Already being a common practice in the financial sector, the use of official documents for identity verification should be urgently introduced in other sectors as well. Today, official ID documents contain a multitude of security features that are difficult to manipulate, making them predestined for professional authentication. Even though it might not be mandatory for your industry: Verifying users via their ID card or other official documents provides you with a high level of security and reliability. Plus: this one additional security measure imposes hardly any additional effort for you and your customers.

Many companies still avoid the use of ID documents because of the prejudice that this is too great of a hurdle for the user. However, modern verification technologies used by PXL Vision can easily read and extract the data and other security features from documents without heavy user activity being necessary. Official documents can be reliably verified for authenticity within seconds, giving you the assurance that the information belongs to a real person and ensure accurate online identity verification.
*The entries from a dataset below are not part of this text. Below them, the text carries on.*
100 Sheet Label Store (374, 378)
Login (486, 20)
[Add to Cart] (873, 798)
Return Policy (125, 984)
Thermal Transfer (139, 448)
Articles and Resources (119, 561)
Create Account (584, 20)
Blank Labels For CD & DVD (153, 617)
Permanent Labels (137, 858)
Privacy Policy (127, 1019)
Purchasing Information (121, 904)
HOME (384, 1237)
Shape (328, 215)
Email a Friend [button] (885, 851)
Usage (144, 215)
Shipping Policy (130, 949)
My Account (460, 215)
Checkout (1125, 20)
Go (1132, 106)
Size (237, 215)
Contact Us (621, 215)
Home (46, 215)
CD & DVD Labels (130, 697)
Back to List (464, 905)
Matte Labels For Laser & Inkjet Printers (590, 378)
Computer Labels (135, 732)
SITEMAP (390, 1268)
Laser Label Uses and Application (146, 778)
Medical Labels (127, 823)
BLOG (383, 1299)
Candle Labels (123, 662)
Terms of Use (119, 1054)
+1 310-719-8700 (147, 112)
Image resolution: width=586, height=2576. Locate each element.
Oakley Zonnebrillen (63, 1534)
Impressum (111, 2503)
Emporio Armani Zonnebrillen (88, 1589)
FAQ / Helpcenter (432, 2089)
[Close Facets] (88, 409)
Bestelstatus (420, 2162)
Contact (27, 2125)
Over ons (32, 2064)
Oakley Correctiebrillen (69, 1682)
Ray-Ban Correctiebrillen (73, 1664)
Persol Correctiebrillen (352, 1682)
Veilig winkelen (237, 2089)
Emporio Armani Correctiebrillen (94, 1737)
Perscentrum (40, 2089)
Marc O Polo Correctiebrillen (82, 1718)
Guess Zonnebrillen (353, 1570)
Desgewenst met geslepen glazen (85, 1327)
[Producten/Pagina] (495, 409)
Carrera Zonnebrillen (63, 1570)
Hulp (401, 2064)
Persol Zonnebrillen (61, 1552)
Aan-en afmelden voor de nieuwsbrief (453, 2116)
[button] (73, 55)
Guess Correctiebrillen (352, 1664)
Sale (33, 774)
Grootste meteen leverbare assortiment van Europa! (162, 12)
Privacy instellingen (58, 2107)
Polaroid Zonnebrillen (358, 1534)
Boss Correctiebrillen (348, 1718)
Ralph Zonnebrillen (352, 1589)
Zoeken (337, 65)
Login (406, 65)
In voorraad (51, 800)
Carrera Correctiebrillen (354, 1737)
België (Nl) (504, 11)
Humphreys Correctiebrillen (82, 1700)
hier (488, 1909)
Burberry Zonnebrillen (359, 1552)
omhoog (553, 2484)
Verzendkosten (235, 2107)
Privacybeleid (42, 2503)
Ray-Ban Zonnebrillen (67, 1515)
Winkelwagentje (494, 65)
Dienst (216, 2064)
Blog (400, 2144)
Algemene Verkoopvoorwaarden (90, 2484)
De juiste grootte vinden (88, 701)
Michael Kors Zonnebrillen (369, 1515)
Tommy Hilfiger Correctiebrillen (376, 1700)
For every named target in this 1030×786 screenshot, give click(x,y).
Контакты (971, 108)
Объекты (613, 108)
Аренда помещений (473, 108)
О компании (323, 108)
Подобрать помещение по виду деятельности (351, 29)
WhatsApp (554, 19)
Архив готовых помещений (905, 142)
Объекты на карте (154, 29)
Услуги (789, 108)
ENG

5. Use technology as an independent supervisory authority to verify online identity

The safety and security of your customer’s online identity can only be guaranteed with the best technological approach. Many things can be forged today and both software and people can be fooled. But when it comes to how prone something is to errors, technology is vastly superior to humans, especially when these errors can effect how successful you are in performing accurate online identity verification.

Your employees (no matter how well trained they are), can make mistakes. They get tired, have conscious or unconscious biases, as well as preferences and personal motives. They can be tricked with social engineering techniques and their sensory organs can be fooled. A machine, on the other hand, is less prone to such weaknesses and can make decisions in a more neutral manner – and it can do so all around the clock.